DOCUMENT SECTION
....................
COSTELLO: You know the...

PERRY: This is part of an agreement among professionals.

COSTELLO: ... strange part is did these generals, when you know it was deemed active combat in Iraq, did these generals lead the charge against Americans?

PERRY: Could very well -- could very well have, in the same sense that some of the German generals after World War II took positions in the -- under the Marshall Plan to help Europe get back on its feet. At some point you have to say combat is over and we have to live together, and I think possibly that's what we are seeing here.

COSTELLO: Tony Perry from the "Los...

PERRY: And there has been a move...

COSTELLO: Go ahead.

PERRY: There has been a move to get some of the Ba'ath Party people, who had been sort of purged, if you will, get them back involved, not just in Fallujah, where the mayor is a former Ba'ath Party member, but get them involved all throughout the country, because they have (UNINTELLIGIBLE) and they have competencies,...

COSTELLO: And that was something...

PERRY: ... and none of them are crooks (ph).

COSTELLO: And that was something, Tony, that American generals really wanted on the ground in Iraq.

PERRY: Indeed, and I think that's finally coming to bear. People with competency and leadership, even if they were part of the Saddam Hussein regime by being a part of the Ba'ath Party apparatus. They probably did that to survive. And those that have integrity and competency, they are being allowed back in.

CLINCH: Well, Tony, this is fascinating stuff, again. But I'm wondering now how you know, obviously this is still very tentative, and it remains to be seen how it will work in Fallujah or elsewhere.

PERRY: Sure.

CLINCH: But I'm wondering how we could see this fitting into the hand over process that is going on separately. I mean there is still to be a new government announced and formed, there is still to be a U.N. role to be determined and of course the U.S. military role after June 30. How is -- how are the U.S. military imagining these kinds of deals and obviously part of the risk that you are talking about is that these generals gain power, significant power, within isolated areas within Iraq. How does that fit in to the hand over process, the bigger picture?
....................
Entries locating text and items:
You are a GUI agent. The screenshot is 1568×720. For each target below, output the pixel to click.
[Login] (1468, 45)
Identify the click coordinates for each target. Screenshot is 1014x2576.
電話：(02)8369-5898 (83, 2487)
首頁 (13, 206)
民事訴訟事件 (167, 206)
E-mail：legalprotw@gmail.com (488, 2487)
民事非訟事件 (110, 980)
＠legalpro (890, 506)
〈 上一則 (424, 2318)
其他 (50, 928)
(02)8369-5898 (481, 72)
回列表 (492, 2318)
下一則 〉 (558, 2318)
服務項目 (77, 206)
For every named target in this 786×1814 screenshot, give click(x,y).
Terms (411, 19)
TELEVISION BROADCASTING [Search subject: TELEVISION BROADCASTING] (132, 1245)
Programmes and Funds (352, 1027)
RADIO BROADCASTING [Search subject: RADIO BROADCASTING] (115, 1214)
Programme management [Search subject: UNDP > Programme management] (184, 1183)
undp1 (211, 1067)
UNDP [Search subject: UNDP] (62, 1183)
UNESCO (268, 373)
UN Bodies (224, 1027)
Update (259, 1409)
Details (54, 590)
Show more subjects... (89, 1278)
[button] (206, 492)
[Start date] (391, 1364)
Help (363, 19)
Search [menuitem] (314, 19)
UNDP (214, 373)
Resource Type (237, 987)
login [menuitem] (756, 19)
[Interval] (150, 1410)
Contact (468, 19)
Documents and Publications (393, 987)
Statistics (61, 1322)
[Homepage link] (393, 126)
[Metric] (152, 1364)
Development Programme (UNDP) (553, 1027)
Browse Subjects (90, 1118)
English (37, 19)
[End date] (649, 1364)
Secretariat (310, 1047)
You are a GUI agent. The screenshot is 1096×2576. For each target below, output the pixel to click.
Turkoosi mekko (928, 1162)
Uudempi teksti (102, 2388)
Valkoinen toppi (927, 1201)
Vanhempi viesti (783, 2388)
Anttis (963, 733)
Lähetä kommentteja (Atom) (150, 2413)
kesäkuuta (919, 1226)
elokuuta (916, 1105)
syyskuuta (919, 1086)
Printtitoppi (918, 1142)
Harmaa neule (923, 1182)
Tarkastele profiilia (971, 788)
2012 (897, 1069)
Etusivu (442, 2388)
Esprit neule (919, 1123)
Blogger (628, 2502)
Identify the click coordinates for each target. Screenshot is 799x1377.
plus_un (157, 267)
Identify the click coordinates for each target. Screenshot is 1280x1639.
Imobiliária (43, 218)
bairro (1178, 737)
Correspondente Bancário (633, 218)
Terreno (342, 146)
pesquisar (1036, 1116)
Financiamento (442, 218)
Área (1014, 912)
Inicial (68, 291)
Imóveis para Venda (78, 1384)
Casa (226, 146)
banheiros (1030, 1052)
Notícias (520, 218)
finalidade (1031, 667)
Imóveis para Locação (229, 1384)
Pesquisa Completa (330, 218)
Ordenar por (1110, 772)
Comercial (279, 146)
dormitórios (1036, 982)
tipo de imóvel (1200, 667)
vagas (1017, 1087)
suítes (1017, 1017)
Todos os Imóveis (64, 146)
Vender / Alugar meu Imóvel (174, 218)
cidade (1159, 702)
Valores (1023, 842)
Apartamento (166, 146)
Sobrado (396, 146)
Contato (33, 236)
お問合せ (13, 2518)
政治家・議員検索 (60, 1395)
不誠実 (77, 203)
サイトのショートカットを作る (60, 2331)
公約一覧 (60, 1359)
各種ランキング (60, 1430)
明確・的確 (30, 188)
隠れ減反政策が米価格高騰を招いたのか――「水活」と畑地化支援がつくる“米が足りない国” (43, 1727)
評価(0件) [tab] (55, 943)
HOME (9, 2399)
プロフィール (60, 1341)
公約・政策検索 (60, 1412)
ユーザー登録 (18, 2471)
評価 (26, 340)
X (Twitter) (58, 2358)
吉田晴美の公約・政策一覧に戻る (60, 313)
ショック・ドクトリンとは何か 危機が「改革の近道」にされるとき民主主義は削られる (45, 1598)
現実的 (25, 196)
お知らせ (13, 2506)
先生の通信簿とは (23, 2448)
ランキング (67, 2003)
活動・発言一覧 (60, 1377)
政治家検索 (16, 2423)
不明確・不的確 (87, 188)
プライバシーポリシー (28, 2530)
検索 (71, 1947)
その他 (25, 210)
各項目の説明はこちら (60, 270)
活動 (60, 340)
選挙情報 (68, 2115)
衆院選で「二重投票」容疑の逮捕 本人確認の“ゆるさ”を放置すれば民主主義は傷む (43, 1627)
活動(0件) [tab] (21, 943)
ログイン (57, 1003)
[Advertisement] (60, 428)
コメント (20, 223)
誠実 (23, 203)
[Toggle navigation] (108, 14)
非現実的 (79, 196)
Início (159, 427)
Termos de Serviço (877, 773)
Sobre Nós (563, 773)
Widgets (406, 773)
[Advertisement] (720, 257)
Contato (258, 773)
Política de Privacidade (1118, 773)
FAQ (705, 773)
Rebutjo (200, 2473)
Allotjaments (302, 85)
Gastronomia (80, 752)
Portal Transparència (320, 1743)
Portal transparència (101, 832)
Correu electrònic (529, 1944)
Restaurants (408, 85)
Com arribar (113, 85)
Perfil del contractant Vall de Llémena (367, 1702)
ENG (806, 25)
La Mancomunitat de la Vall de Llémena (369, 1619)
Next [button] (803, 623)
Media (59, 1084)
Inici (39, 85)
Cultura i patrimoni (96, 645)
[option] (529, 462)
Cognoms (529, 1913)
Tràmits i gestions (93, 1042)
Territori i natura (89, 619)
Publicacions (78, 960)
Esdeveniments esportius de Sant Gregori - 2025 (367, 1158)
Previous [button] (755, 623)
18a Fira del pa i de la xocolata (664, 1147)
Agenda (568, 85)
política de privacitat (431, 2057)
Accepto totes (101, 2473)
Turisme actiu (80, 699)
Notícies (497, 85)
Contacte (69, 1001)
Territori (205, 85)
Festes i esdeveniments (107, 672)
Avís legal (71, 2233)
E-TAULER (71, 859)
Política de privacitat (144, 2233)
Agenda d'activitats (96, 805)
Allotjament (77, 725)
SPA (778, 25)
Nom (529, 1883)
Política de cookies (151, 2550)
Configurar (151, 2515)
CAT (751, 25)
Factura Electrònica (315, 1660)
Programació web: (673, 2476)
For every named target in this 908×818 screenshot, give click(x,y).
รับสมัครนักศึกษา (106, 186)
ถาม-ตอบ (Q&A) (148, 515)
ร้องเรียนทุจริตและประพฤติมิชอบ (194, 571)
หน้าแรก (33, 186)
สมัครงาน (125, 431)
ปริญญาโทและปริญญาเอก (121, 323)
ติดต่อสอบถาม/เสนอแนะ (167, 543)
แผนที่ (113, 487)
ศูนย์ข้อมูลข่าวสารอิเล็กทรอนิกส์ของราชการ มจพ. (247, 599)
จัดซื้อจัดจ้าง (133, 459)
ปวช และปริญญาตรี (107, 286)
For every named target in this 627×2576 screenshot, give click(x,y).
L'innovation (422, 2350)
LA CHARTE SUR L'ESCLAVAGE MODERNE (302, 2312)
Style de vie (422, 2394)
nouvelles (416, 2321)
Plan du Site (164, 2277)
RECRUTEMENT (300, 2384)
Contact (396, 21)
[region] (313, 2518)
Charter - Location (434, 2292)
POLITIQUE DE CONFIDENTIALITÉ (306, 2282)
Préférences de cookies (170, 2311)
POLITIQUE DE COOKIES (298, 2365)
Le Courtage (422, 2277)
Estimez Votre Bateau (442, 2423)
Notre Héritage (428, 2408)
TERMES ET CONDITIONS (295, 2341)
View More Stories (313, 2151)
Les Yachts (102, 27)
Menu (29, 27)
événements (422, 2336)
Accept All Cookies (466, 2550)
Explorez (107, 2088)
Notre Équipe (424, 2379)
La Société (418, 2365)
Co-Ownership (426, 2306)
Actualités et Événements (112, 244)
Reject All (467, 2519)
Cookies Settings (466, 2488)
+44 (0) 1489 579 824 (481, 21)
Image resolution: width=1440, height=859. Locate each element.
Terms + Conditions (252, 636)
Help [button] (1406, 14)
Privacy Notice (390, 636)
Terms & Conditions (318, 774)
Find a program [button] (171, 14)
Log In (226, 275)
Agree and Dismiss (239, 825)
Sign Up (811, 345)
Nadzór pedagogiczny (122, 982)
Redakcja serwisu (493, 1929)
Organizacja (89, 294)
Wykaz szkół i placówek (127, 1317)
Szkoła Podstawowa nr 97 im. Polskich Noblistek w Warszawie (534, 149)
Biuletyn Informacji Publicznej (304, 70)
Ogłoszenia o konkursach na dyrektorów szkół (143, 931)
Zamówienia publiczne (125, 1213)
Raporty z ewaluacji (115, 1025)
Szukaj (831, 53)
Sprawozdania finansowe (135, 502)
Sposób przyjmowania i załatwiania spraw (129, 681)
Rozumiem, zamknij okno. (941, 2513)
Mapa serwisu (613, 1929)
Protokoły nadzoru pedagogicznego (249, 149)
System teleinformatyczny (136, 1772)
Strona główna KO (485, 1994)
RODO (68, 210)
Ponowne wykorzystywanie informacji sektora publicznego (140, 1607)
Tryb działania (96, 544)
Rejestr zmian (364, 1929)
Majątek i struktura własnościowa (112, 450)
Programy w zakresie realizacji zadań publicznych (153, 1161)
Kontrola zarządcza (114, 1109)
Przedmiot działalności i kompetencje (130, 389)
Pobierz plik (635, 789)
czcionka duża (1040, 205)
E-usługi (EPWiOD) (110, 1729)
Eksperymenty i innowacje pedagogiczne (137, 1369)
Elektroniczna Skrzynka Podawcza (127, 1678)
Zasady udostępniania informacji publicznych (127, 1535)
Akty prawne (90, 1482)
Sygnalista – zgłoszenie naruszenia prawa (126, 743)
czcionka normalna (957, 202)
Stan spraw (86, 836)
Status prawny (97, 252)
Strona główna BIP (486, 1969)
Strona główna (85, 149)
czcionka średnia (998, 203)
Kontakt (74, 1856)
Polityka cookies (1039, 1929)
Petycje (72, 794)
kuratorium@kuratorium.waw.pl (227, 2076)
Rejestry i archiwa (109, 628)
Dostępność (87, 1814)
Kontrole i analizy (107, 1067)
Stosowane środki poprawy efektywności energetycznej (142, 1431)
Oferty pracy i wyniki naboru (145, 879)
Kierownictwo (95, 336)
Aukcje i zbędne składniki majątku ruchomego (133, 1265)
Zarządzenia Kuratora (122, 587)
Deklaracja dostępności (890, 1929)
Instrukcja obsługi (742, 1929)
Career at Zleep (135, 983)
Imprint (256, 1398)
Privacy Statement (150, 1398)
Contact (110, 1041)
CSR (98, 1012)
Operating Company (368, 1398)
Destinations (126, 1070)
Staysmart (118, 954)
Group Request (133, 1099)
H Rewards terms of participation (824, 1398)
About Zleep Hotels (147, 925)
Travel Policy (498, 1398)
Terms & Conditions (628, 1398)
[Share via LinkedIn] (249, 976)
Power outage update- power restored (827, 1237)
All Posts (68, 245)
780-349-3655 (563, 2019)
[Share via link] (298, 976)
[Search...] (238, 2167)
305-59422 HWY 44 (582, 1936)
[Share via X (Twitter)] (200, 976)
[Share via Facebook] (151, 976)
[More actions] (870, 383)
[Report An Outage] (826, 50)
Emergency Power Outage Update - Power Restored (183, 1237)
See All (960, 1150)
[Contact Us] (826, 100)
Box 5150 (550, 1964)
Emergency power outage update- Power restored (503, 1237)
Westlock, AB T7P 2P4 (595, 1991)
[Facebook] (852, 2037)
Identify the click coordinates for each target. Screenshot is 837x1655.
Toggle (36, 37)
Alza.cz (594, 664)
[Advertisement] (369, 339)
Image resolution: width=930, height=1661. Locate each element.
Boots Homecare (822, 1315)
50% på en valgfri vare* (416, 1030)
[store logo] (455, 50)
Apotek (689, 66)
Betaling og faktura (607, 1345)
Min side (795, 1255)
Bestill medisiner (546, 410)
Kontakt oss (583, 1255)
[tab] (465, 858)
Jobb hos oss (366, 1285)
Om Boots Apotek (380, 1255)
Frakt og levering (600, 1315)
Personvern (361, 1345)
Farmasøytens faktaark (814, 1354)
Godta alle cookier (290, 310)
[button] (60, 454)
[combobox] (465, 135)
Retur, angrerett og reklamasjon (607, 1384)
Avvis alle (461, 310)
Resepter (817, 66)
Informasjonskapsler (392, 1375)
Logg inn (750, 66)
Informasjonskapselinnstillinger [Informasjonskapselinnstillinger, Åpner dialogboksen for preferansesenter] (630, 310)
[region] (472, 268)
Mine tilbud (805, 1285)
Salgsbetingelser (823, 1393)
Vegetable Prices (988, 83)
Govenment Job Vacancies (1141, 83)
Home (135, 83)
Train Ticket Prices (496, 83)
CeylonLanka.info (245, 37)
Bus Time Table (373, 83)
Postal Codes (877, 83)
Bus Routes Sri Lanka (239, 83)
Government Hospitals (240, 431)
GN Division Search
....................
WHAT IS NEEDED
Copy everything from "COSTELLO: Go ahead." down to "that was something..." in the interview transcript about Fallujah, keeping the wording unchanged. The material is not needed for any of the work here.

THE SOLUTION
COSTELLO: Go ahead.

PERRY: There has been a move to get some of the Ba'ath Party people, who had been sort of purged, if you will, get them back involved, not just in Fallujah, where the mayor is a former Ba'ath Party member, but get them involved all throughout the country, because they have (UNINTELLIGIBLE) and they have competencies,...

COSTELLO: And that was something...